Tuesday, April 23, 2013

Why my race matters to me: It's all that I have left

I had a revelation recently, in part due to a  post I published on race, and the discussions that ensued in the comments.

I finally realize why it is so important to me that my race be recognized. Why it's so important to me that people do not view me through a lens of "color-blindness."

My color, my race--it's all that I have left.

It is the only tangible evidence that remains that I was born a Korean, that I am my Omma's and Appa's daughter.

All other perceptible connections have been erased--the language, the culture, the family, the people.

By these measures--by language, by culture, by family, by people--I am a White American. All that visibly remains of my connection to Korea is the way that I look.



It may seem trivial to you. But it is profound and astounding to me.

You may find it frustrating, confusing, paradoxical that I speak of the racism and discrimination I experience as a transracial adoptee, and yet I also express that I want my race to be recognized.

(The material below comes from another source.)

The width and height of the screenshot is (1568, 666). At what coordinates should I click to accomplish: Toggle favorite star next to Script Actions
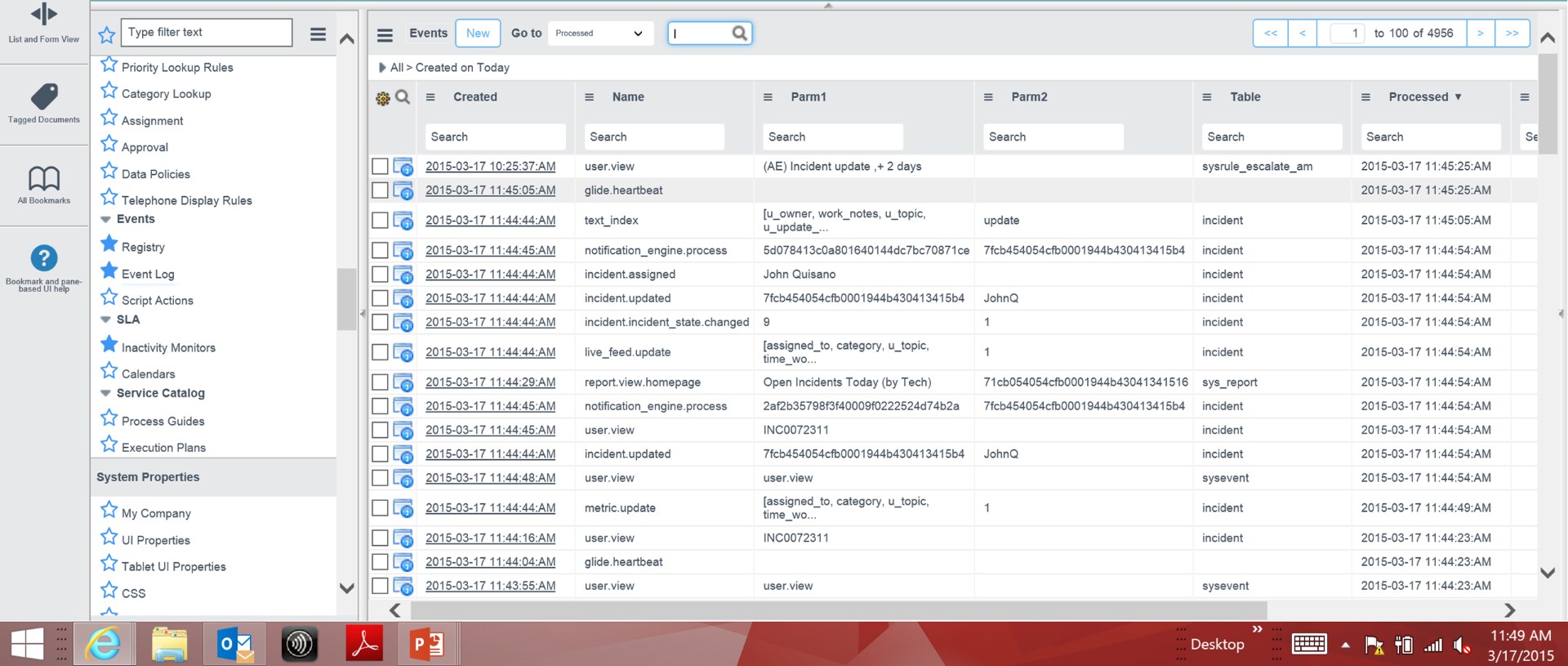coord(109,297)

And although that is the nature of adoption--it is full of contradiction, paradox, incertitude--my experience of racism is in part why I want my race to be recognized. I want it to be recognized for its beauty rather than demeaned and degraded. I want it to be recognized as what it is--evidence that I was first born into this world the daughter of a Korean mother and a Korean father.

I did not always feel this way about my race. I spent most of my life wishing I could be someone else, wishing I could look like someone else...like my American mother--White, tall, blond, blue eyes.

My experience of my "Asianness" is something that has changed and evolved for me over time, and in particular since reuniting with my Korean family four years ago. The golden hue of my skin, the almond shape of my eyes, the blackness of my hair have become all the more poignantly significant to me--because they are all that remain visibly, tangibly of my connection to my Korean origins.

I no longer want to look White. I no longer want blonde hair and blue eyes, or to be 5'8" with giant breasts and big, round eyes. I realize all the more that is not who I was born to be. Rather I stare at photos of my Appa and Omma and immediately feel connected to them because of the physical similarities we share.

I love my American family, and I know that they love me. In their big, round, blue and green eyes, I am simply a daughter and a sister.

But I wish that accepting me as a daughter and sister did not mean that my race and original culture had to be ignored, dismissed, erased. I wish that it could feel as though I am seen and accepted as the whole of who I am--neither American nor Korean, but both. 

I can no longer deny that in so many ways I am a White American. And yet neither can I deny any longer that I am a Korean.

This has been a jolting transition and transformation. But one that I am beginning to welcome, not only as a result of reuniting with my Korean family, but also now that I have children of my own. I do not want them to grow up with the same sense of shame about being Korean that I have carried with me for so long.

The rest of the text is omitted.